Now Dianne Feinstein, the liberal senator, or the Democratic senator from California, prefaced her questions by bringing up his opposition to Bill Lann Lee, who was the person who has had to struggle throughout the Clinton administration to be the attorney general in charge of civil rights.

And what he said during those confirmation hearings, Ashcroft, is a matter of criticism that Feinstein leveled at him, saying that he had, at the time, said that Lee had such views, of such intensity, that he did not have balance. And she said, I could say the same thing about you. He repeatedly says, as you pointed out, that as attorney general, he would enforce the laws. He knows the difference between the legislator or in enacting the law, or somebody who is enforcing the law -- Jeanne.

MESERVE: Bob, there has been some pointed questioning, but has any of this been fatal for John Ashcroft?

FRANKEN: Doesn't look like it. He is, obviously, very, very, well prepared. The only hope that the opponents have is that somehow they cause such an uproar with their questioning that there is pressure to change what seems to be the momentum to ultimately have his confirmation.

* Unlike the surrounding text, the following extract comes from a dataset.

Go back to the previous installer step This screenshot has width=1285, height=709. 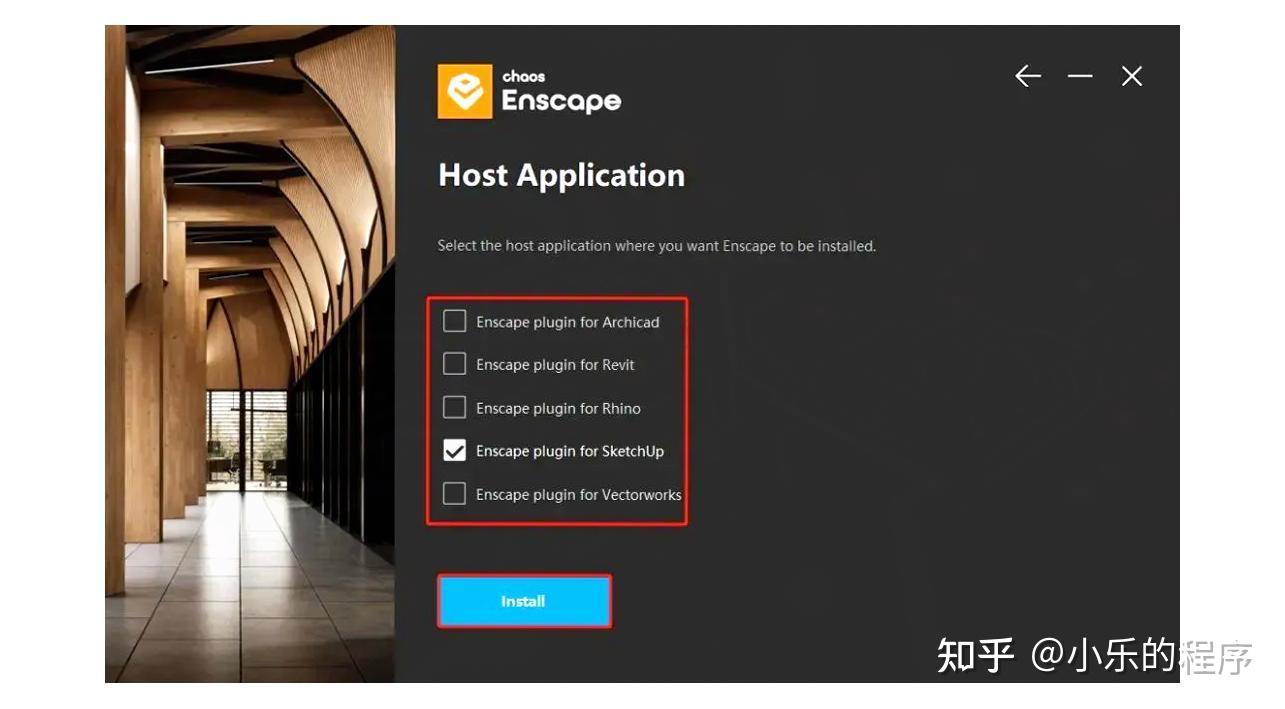pos(1027,76)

One of their problems is that they were so public with their criticism that they have not really came up with anything new, and they allowed him to be prepared for the questioning.

Now, tomorrow is the key day. That is the day when Ronnie White is going to testify, the African-American, Missouri state supreme court judge, who was denied confirmation by the Senate to be a federal judge, mainly because of the opposition of John Ashcroft, which has been bitterly criticized by civil rights groups.

MESERVE: But, Ashcroft, Bob, has been quite conciliatory in his approach to the questioning, and almost every time that a question is asked. he says: Thank you for that, even if it is intended to underline something that the questioner may view as negative in his record.

FRANKEN: What he needs to do here, in the view of his handlers, is to do everything he can to avoid looking like somebody who is extreme, somebody who is a fire breathing. And the more gently he can deliver his positions, of course, the less he looks like somebody who outrage particular people who have a belief in a particular point of view.

It's gotten quite sophisticated when you prepare somebody for an appearance before a committee. And the Bush transition team has spent an awful lot of time making sure that John Ashcroft is able to express his views and express his belief in the exception of those views, and not look like somebody who gets ruffled and extreme.

MESERVE: Bob Franken, thanks. And we will talk again.